TAREA
Cambie "vacunas" por "inyecciones" y transcriba todo lo que va desde "Luego, avanzada mi" hasta "a mi familia." en el fragmento del documento.

FRAGMENTO DEL DOCUMENTO
◆ ◆ ◆ ◆
Luego, avanzada mi adolescencia, aparecieron (no sé si en la usanza medicinal, pero sí en mi vida), las vacunas antialérgicas. Pinchazos dos veces por semana, durante uno o dos años, o más. Este tratamiento, por suerte, concluyó con la muerte. No la mía, claro, sino del médico que me las suministraba, que falleció imprevistamente. Huérfano de asistencia profesional, decidí automedicarme: agarré frasquitos, agujas y jeringas y tiré todo a la basura. No sé si por la suspensión de las vacunas, o por mi radicación en Córdoba –de frío más seco e inviernos más benignos-, o por ambas cosas, al poco tiempo mejoré. De todo aquello sólo conservo el estruendoso volumen de mis ocasionales estornudos, despertadores de canarios, perros y toda la fauna que me rodea, incluyendo a mi familia.
◆ ◆ ◆ ◆
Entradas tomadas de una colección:

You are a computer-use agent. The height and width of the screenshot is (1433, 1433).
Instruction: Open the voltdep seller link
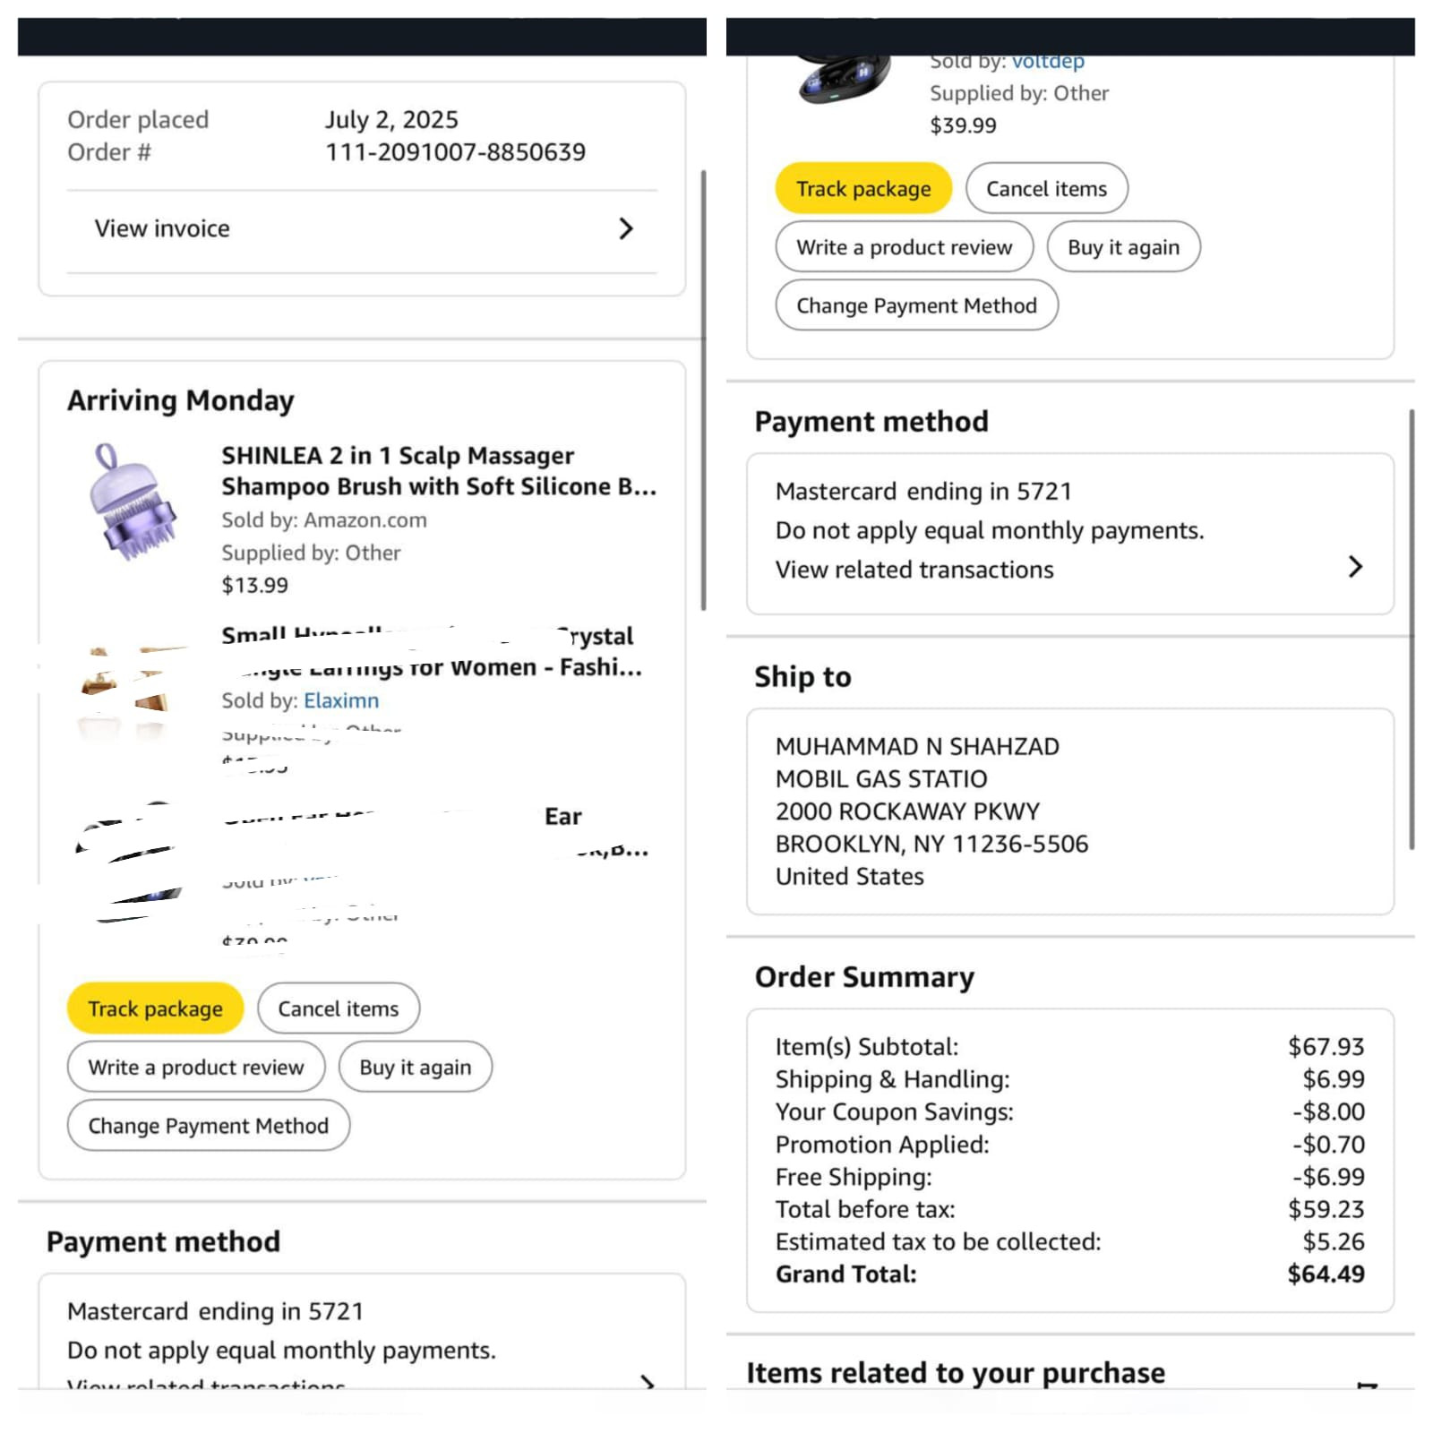1048,62
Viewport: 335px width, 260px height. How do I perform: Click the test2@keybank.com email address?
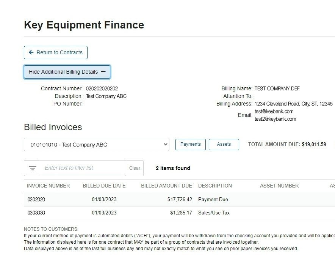point(275,119)
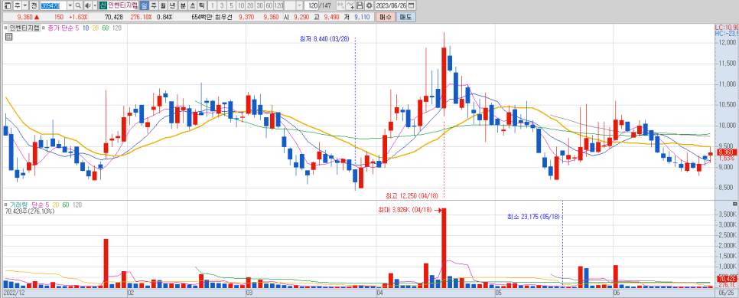Viewport: 739px width, 298px height.
Task: Click the yellow 20 moving average legend
Action: [x=95, y=28]
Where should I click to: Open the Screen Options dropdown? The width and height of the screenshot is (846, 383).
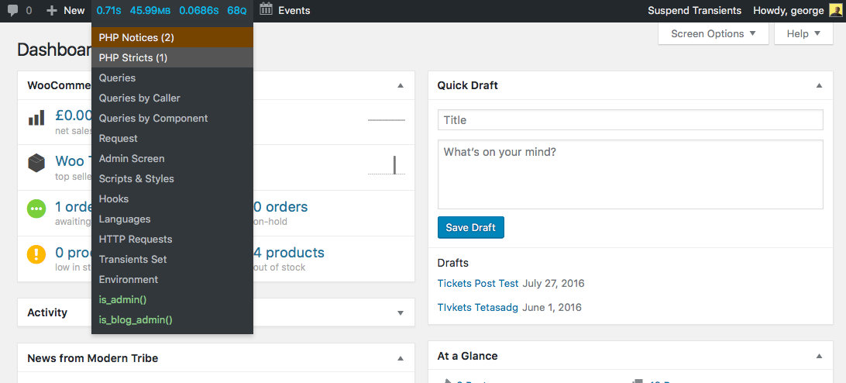point(713,33)
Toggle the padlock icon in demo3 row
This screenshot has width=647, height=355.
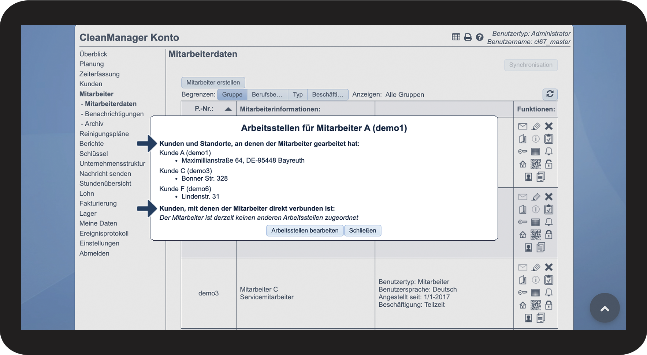549,305
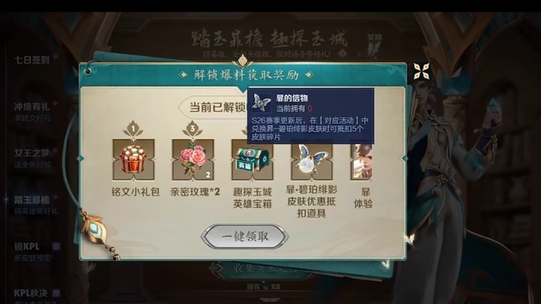This screenshot has height=304, width=541.
Task: Select the 亲密玫瑰*2 rose reward icon
Action: [193, 160]
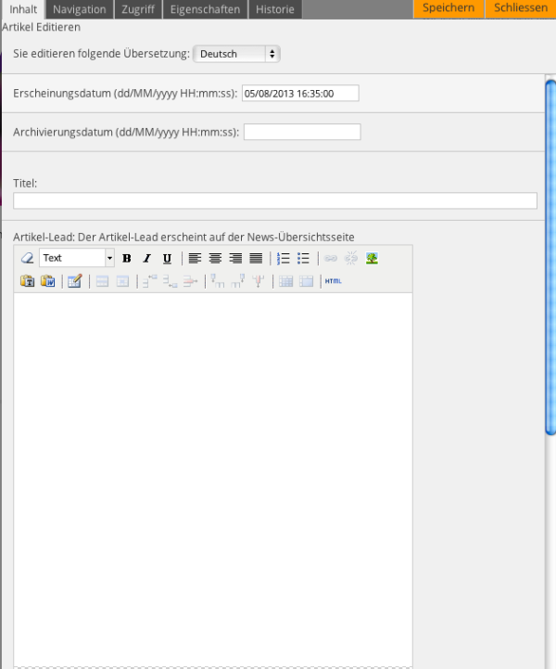Switch to the Navigation tab
The width and height of the screenshot is (556, 669).
click(x=80, y=9)
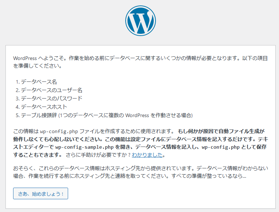Select list item 3 データベースのパスワード
Viewport: 279px width, 212px height.
click(x=49, y=99)
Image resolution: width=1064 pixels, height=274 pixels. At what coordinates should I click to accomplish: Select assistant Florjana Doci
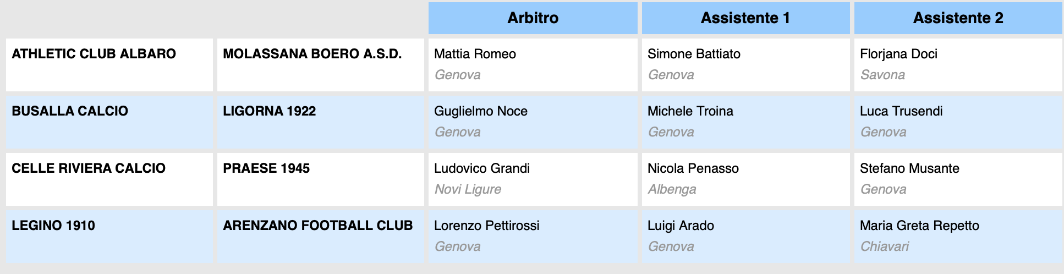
◆ ◆ ◆ ◆
SU SOLUCIÓN
Luego, avanzada mi adolescencia, aparecieron (no sé si en la usanza medicinal, pero sí en mi vida), las inyecciones antialérgicas. Pinchazos dos veces por semana, durante uno o dos años, o más. Este tratamiento, por suerte, concluyó con la muerte. No la mía, claro, sino del médico que me las suministraba, que falleció imprevistamente. Huérfano de asistencia profesional, decidí automedicarme: agarré frasquitos, agujas y jeringas y tiré todo a la basura. No sé si por la suspensión de las inyecciones, o por mi radicación en Córdoba –de frío más seco e inviernos más benignos-, o por ambas cosas, al poco tiempo mejoré. De todo aquello sólo conservo el estruendoso volumen de mis ocasionales estornudos, despertadores de canarios, perros y toda la fauna que me rodea, incluyendo a mi familia.